100,000 users targeted in mass P2P sharing lawsuit
By the end of Napster’s reign in the 90s it seemed like downloading one Britney Spears song would instantly land you in the slammer and cost you millions of dollars. No one was safe. Well, if you thought you were in the P2P sharing clear, you thought wrong.
Over the last 12 months, over 99,924 BitTorrent users have been sued for copyright infringement in the United States alone.
Perhaps not unsurprisingly, the majority of the lawsuits were filed by adult companies targeting those downloading and sharing adult content illegally.
Because downloading adult material is so widespread, the adult industry is putting newly emphasized pressure on those that violate the law, which can be seen in the mass lawsuits.
What the content owners aim to do is obtain the personal details of the BitTorrent users who share their copyrighted material online.
Once they gain acess to this information, the companies serve the downloader with an ultimatum: pay anywhere from a few hundred to a few thousand dollars based on the amount of offences, or we’ll see your ass in court.
Although companies aren’t going individuals for millions of dollars, they are still making millions of dollars in profit based on the sheer number of defendants they target.
TorrentFreak reports that between January 8th 2010 and January 21st 2011, a total of 99.924 individuals have been sued, the majority of whom used BitTorrent to share copyrighted materials. Other users were sharing via ed2k.
The Electronic Frontier Foundation (EFF) has spoken out against these mass lawsuits mostly because it believes content providers really have no intention of taking these individuals to court.
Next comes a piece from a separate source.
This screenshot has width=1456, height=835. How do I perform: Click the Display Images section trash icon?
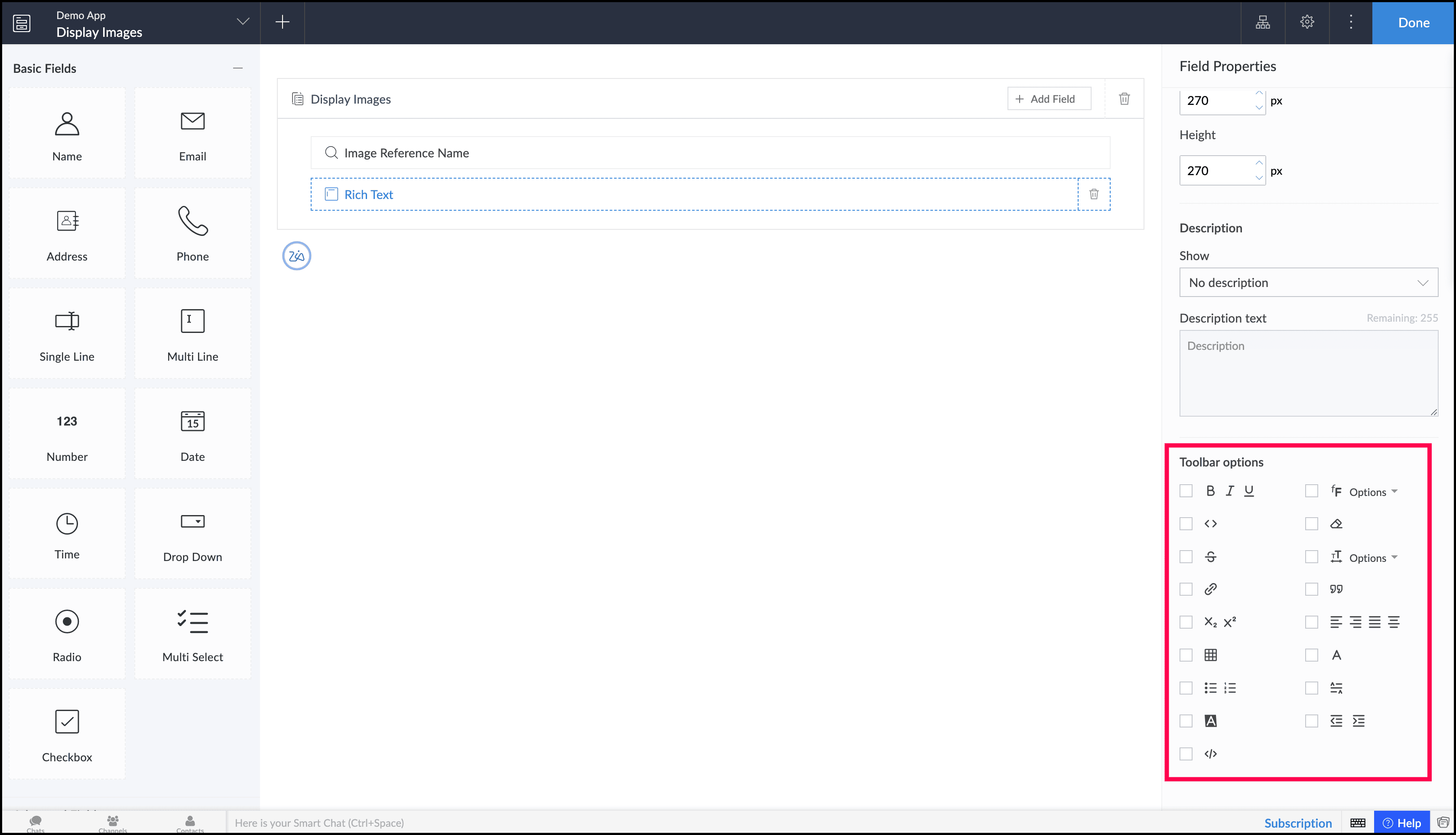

The EFF argues that this is a fishing exercise to bully individuals into paying up with weak or lacking evidence that would not warrant a real trial.
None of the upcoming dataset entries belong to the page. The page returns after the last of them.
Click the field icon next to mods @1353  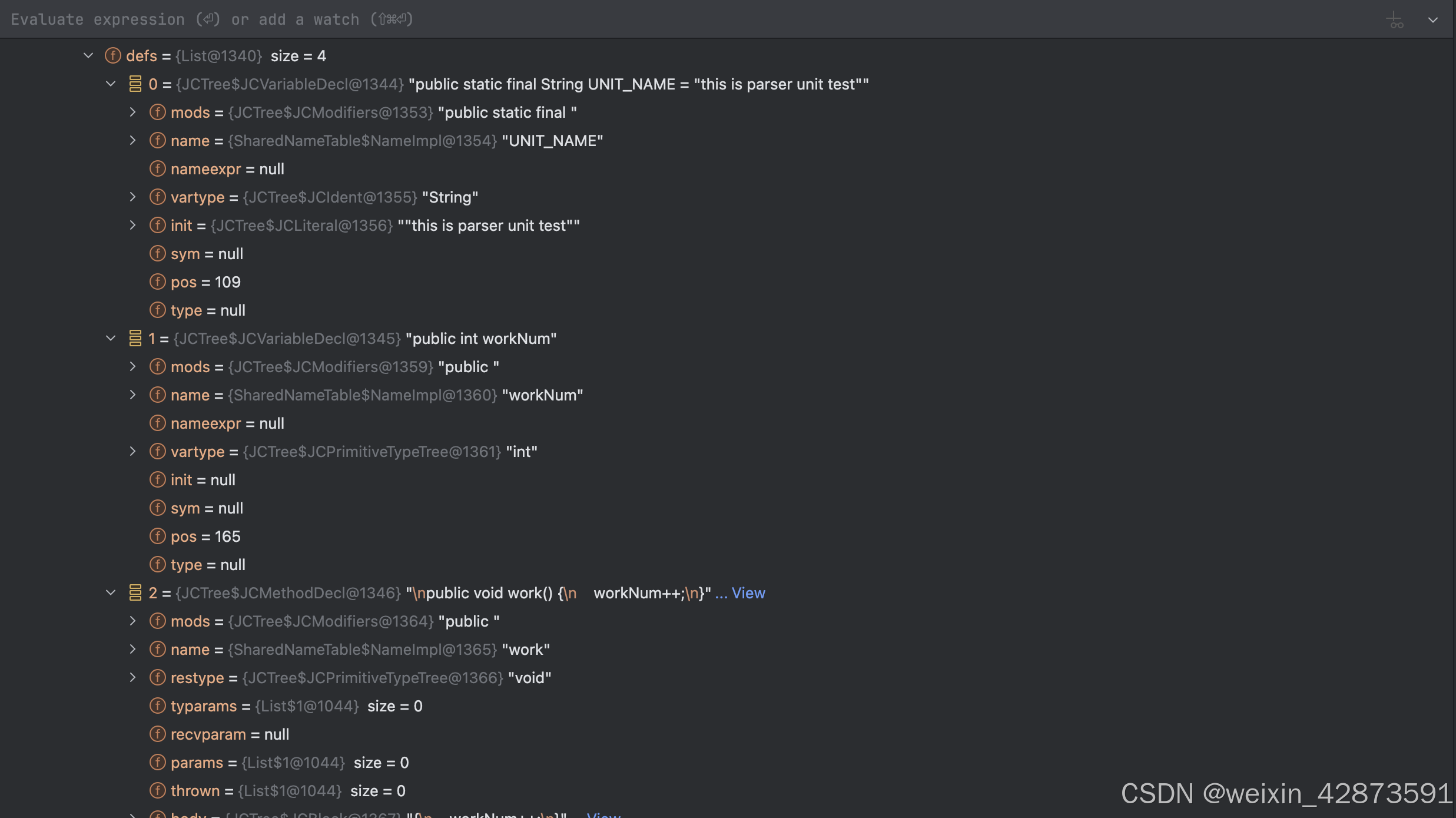[158, 112]
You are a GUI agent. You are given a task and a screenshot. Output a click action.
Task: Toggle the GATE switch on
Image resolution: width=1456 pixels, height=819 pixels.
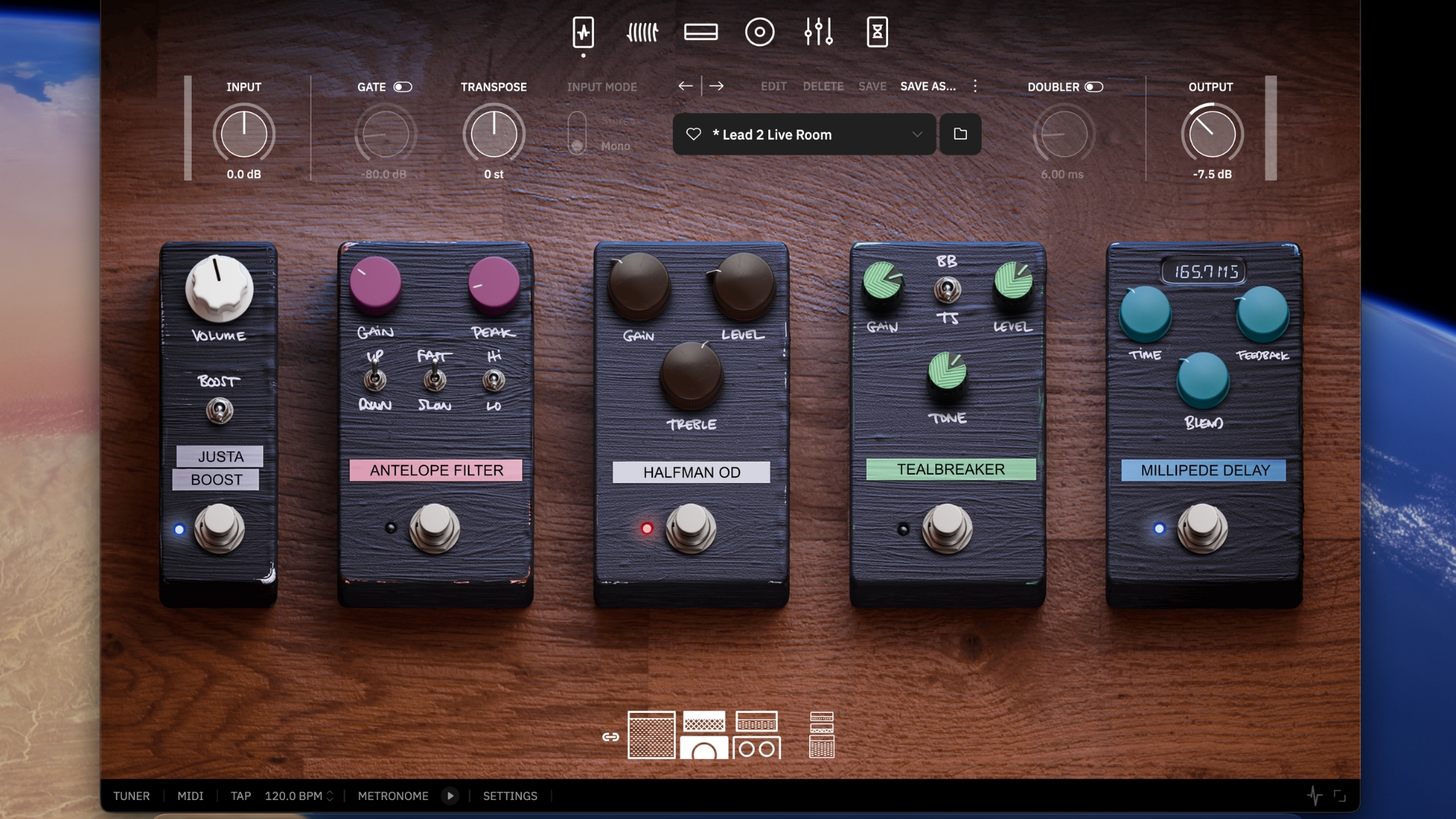pyautogui.click(x=402, y=86)
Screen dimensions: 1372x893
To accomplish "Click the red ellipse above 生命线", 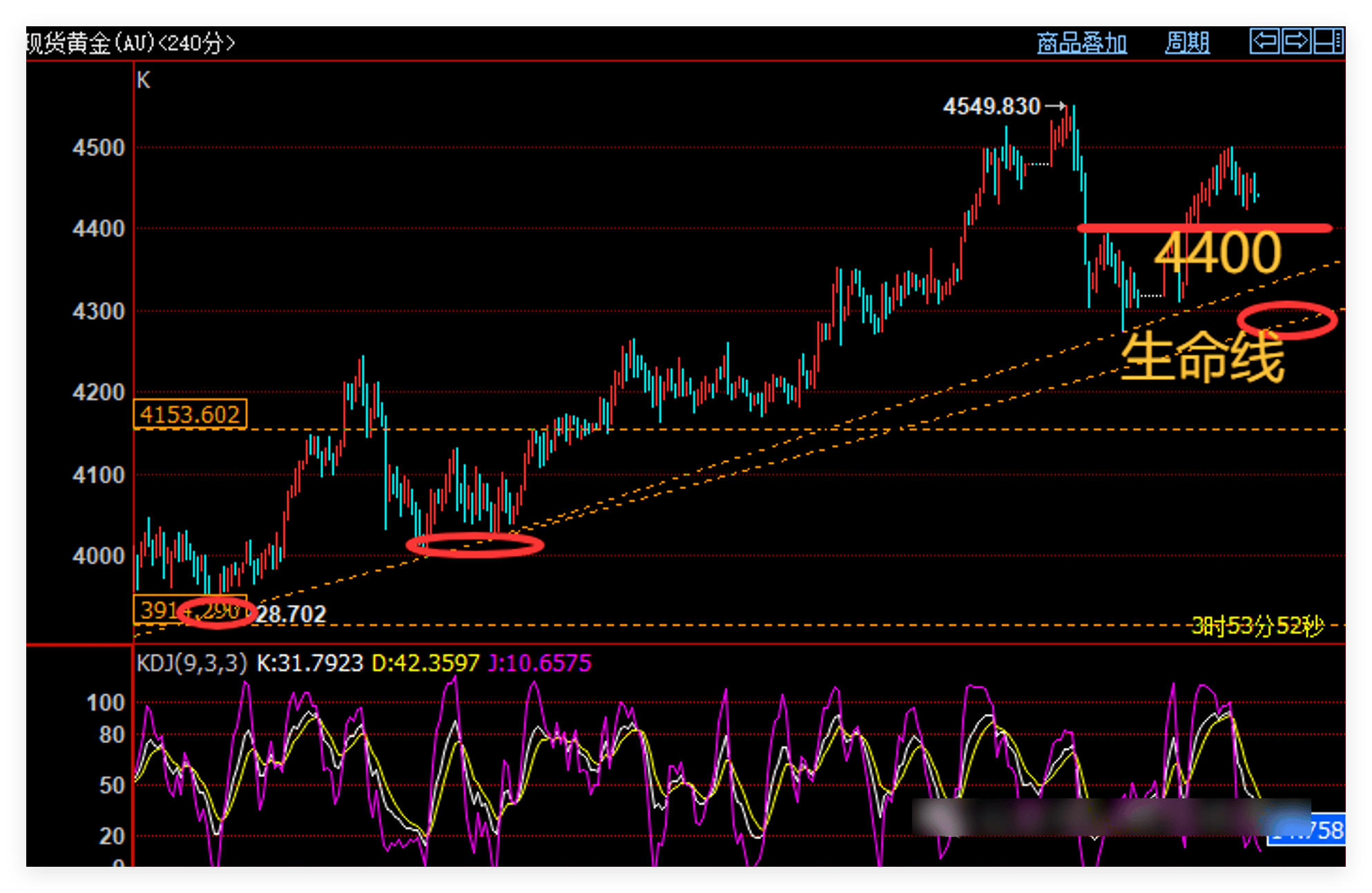I will [1287, 320].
To be sure, the EFF recently filed an amicus brief asking an Illinois judge to throw out subpoenas that fit this scheme in the file-sharing of pornography.
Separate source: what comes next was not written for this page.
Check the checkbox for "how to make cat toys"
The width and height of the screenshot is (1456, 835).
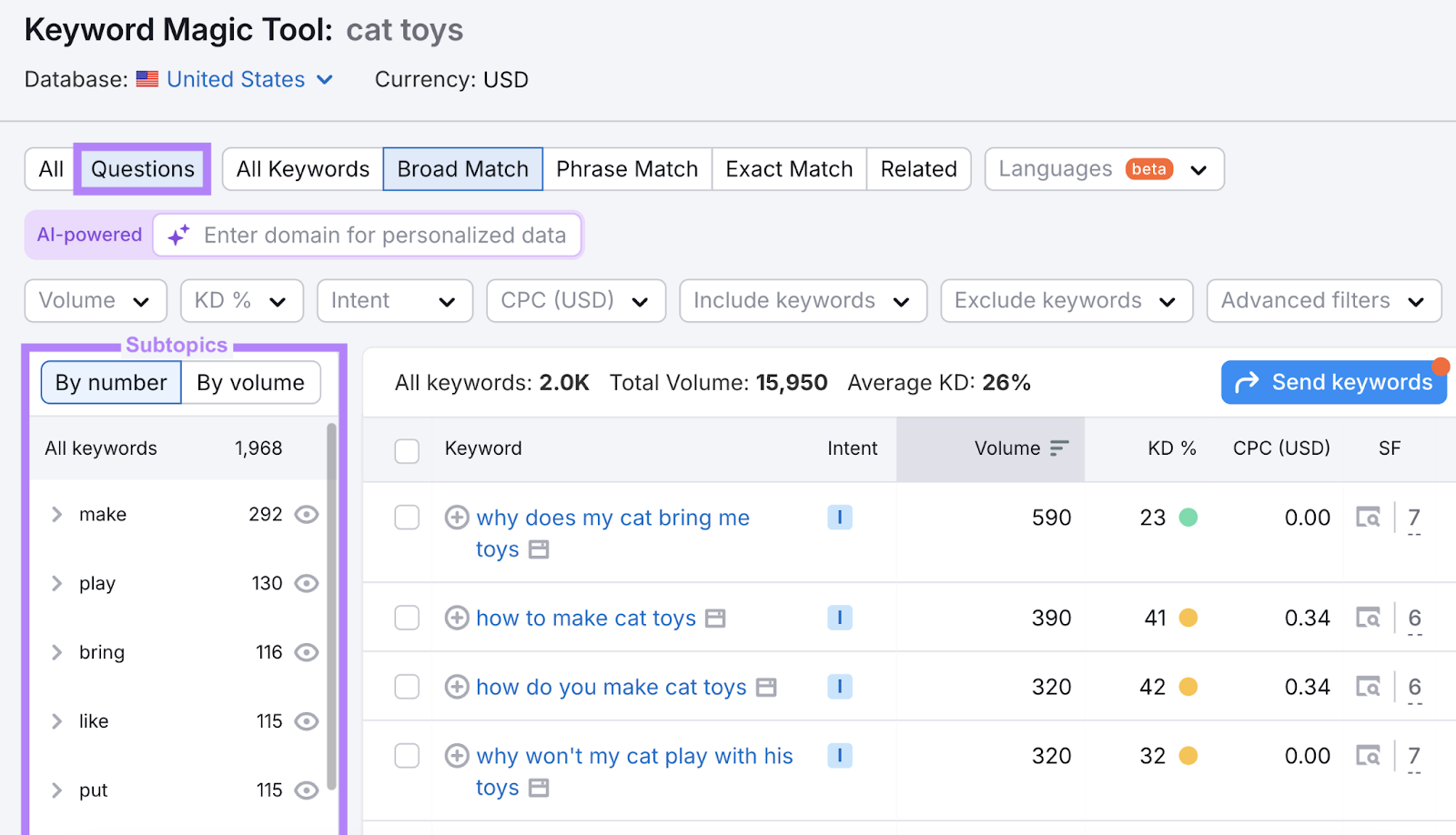pyautogui.click(x=407, y=618)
"Copyright owners have a right to protect their works, but they can’t use shoddy and unfair tactics to do so,” said EFF Intellectual Property Director Corynne McSherry. "We’re asking the court to protect the rights of each and every defendant, instead of allowing these copyright trolls to game the system.”
Considering that sharing copyrighted material is illegal it seems like individuals served with a lawsuit will have little or no recourse in the eye of the law.